I'm learning how to use macro functions and now faced some (most likely undefined) behavior. Here is an example:
#include <stdio.h>
#define FOO(a, b) { \
printf("%s%s\n", #a #b); \
} \
int main(int argc, char * argv[]){
{ printf("%s%s\n", 1 2); } //compile error
FOO(1, 2); //prints 12 with some garbage
}
Demo1
Demo2
I'm most likely experiencing UB, but digging into the N1570 did not give the clear explanation of this. The closest thing to this that I found was 5.1.1.2(p4):
Preprocessing directives are executed, macro invocations are expanded,
and _Pragma unary operator expressions are executed. If a character sequence that matches the syntax of a universal character name is
produced by token concatenation (6.10.3.3), the behavior is undefined.
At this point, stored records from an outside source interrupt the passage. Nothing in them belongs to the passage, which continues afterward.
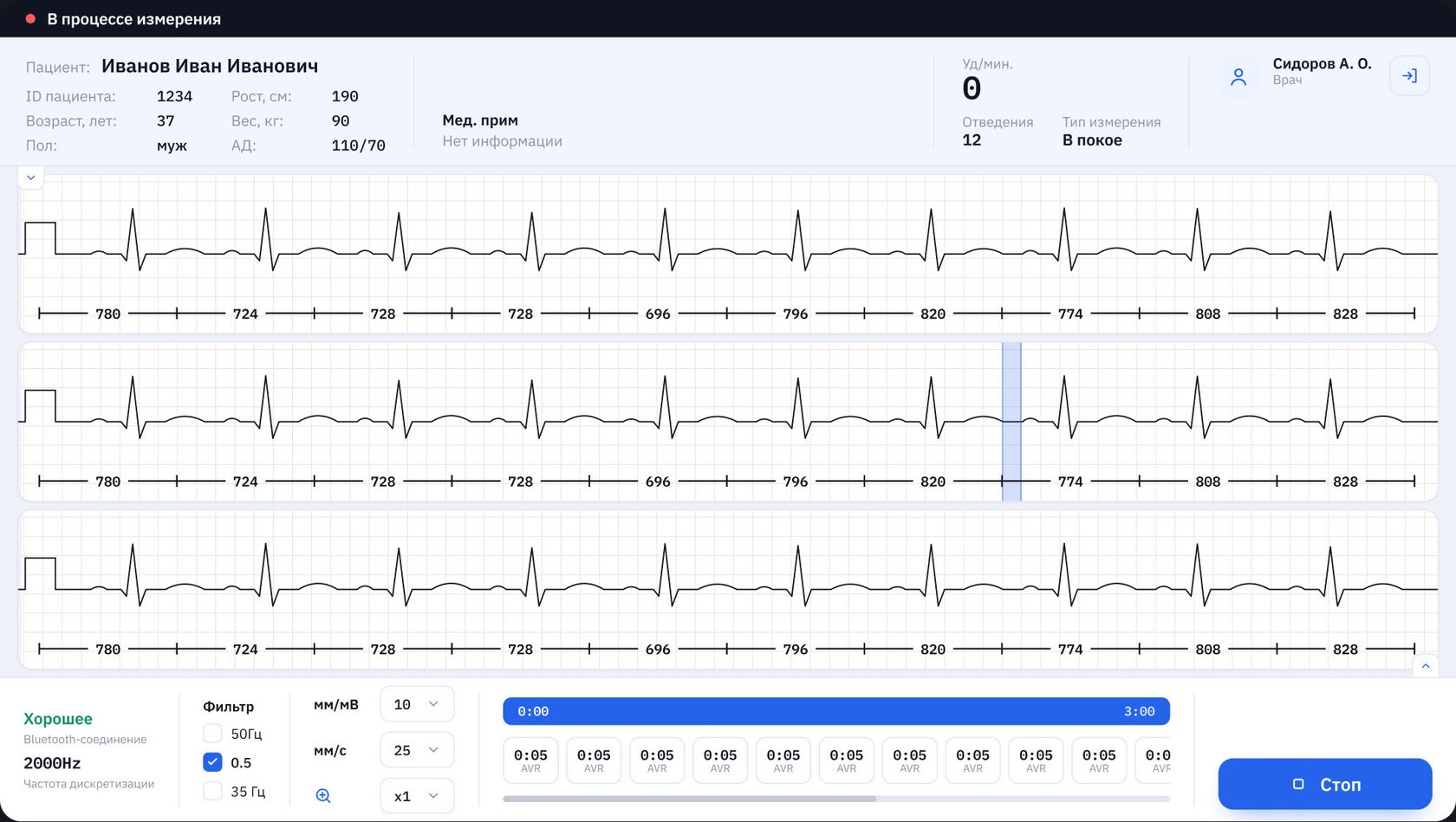Click the logout icon next to doctor name
The width and height of the screenshot is (1456, 822).
[x=1409, y=76]
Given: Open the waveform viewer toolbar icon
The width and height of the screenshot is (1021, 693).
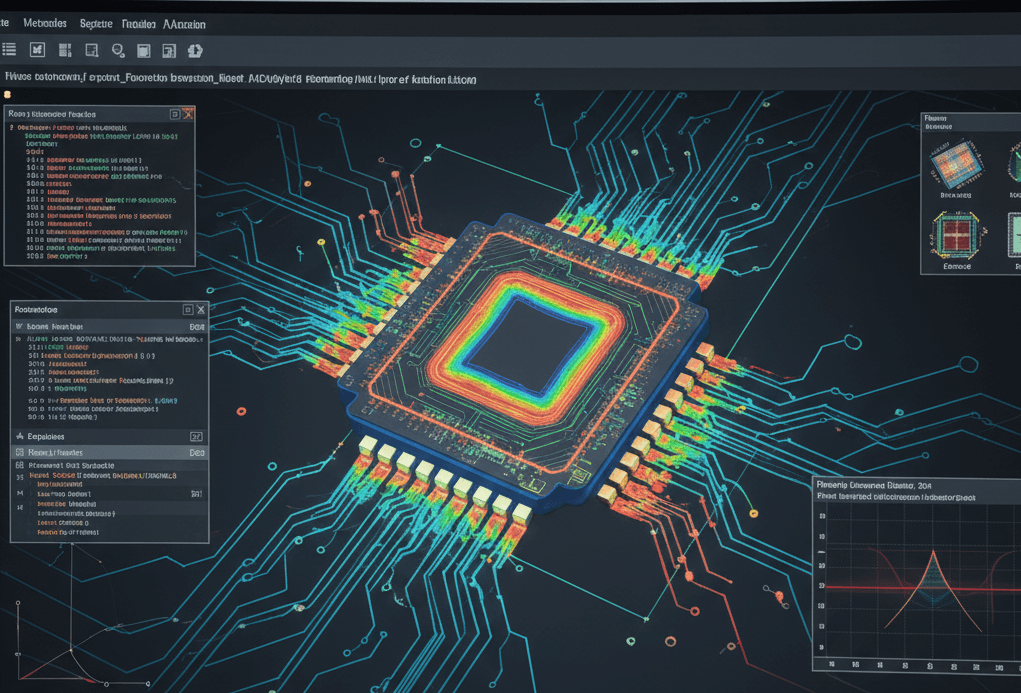Looking at the screenshot, I should [38, 48].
Probably tokens "1" "2" were concatenated yielding UB, but I'm not sure.
Probably tokens "1" "2" were concatenated yielding UB, but I'm not sure.
You are correct.
"1" and "2" became "12", and went to the first %s in printf(). Then, the second %s has nothing to process, thus the garbage values.
The compiler warnings agree too (of course):
prog.cc:4:12: warning: format '%s' expects a matching 'char*' argument [-Wformat=]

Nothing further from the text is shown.